* _SOURCE EXTRACT_:
◆ ◆ ◆ ◆ ◆
Despite her versatile interests and experiences, Paula finds a few common threads in her path so far.

”I have always wanted to impact social matters, and secondly, everything has always come down to people for me. Even responsibility is fundamentally put into practice by people in their everyday lives. What social and healthcare also have in common with the energy field is that they both involve strong, existing structures, and that changes are therefore typically slow. They are both also heavily influenced by politics. What’s more, they are both highly important in people’s everyday lives,” Paula notes.

Orderliness gives room for creativity

Paula graduated as a Master of Administrative Sciences from Tampere University in 2003. She finds her studies in environmental policy and regional sciences to have given her career a good foundation. In her current position, for example, she must know how to look at things from a wide angle, combine various factors, and also identify what practical measures are needed right now to work towards larger objectives.

”I’ve been interested in environmental affairs ever since the UN Conference on Environment and Development in 1992. In university studies, I found environmental policy to be a fascinating topic due to its many dimensions. During my studies at the turn of the millennium, the field was only just being put together, so the education offered at Tampere University was pioneering even back then.”

Paula also found regional sciences to be very interesting, and she noticed that the same topics were often examined in both subjects, only from different perspectives.

”The studies are directly linked to my current work too, as regional economies and regional communities are always connected to wind power lifecycles in one way or another,” Paula says.

Other traits that come in handy in responsibility work include curiosity and a combination of orderliness and creativity. One must also know how to inspire the right people and organisations and how to engage different stakeholders. Since responsibility is a shared cause, Paula appreciates the mandate she has been given and the team’s support behind her.
◆ ◆ ◆ ◆ ◆
* _PROVIDED MATERIAL_:
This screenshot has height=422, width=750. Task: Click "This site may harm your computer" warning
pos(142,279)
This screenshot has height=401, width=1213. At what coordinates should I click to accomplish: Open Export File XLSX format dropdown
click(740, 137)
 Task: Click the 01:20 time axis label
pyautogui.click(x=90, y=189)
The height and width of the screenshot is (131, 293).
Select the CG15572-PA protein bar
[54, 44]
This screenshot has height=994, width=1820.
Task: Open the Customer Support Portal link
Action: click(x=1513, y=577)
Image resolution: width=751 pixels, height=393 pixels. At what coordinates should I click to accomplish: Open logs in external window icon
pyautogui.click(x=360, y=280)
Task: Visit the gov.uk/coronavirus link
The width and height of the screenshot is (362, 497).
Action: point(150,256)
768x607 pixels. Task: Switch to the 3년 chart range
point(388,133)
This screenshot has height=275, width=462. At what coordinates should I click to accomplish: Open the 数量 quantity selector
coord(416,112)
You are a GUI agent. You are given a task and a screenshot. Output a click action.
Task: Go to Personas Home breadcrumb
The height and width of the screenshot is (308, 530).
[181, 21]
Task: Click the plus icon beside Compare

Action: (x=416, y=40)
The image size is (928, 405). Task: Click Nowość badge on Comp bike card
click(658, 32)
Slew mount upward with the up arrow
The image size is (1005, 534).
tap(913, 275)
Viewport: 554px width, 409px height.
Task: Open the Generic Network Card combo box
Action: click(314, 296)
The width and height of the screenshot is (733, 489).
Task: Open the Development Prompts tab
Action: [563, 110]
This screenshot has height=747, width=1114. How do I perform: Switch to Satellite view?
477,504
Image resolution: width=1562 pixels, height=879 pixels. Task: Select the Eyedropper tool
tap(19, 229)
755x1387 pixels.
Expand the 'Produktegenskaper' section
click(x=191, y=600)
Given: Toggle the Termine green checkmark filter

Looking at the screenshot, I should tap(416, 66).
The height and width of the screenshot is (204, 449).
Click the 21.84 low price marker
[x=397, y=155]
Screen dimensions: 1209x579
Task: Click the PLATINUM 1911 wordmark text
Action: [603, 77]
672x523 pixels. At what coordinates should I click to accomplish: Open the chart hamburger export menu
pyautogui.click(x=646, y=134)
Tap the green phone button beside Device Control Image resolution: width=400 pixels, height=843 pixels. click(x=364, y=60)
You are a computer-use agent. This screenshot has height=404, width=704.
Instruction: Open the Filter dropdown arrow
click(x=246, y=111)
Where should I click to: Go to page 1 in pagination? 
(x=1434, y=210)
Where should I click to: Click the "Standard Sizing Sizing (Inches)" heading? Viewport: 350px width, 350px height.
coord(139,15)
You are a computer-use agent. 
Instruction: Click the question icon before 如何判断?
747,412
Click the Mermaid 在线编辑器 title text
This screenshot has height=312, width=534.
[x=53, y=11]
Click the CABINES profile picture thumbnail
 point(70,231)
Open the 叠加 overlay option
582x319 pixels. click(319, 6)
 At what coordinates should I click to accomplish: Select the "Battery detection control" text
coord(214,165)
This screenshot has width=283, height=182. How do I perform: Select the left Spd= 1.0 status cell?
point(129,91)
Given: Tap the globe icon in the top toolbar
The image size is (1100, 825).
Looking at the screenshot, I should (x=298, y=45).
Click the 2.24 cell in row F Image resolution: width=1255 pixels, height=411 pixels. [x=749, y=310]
◆ ◆ ◆ ◆ ◆
* _PROBLEMS AND TASKS_:
1. According to the profile of Paula, in what year did she graduate from Tampere University?
2. In the profile of Paula, rewrite the passage from "Paula also found" to "from different perspectives.", swapping "regional sciences" for "regional studies".
3. Carry the profile of Paula forward from its last sentence.
The records are separate material and have no connection to the profile of Paula.

* _RESULTS BY TASK_:
1. 2003

2.
Paula also found regional studies to be very interesting, and she noticed that the same topics were often examined in both subjects, only from different perspectives.

3.
”The field of responsibility is so wide that its management requires organisational skills. I’ve been creative since I was young, and I’ve noticed that when I work, I first use orderliness to lay a foundation. The foundation then leaves room for creativity and storytelling on top of it,” Paula describes.

Originally from the city of Pori in western Finland, Paula moved to Tampere for studies in 1998 and has lived there since. She says she is proud of specifically being a Tampere University alumna.

”I have always appreciated what Tampere University does and the areas in which it offers education and conducts research. The range is wide and interesting – and it only expanded further with the university merger,” Paula concludes.

 

INFO BOX

Who: Paula Mäkeläinen

Education: Master of Administrative Sciences (Environmental Policy and Regional Sciences) 1999–2003

Work: Head of Sustainable Culture, Suomen Hyötytuuli Oy

Quote: ’I’ve always had many irons in the fire. Besides work and studies, I’ve also been involved with a theatre for children and youth ever since its founding, even as a chairperson and a board member. I also wrote a play half by accident, and four more later on. Currently I’m involved with an art project in which I’ve interviewed elderly people about their lives. One of my dreams is to write a book, and later in my career I could perhaps be a part-time horse therapist for youth. You can do different things in life, both overlapping and successive, while listening to your own values and letting your intuition guide you. Staying active keeps your mind fresh.”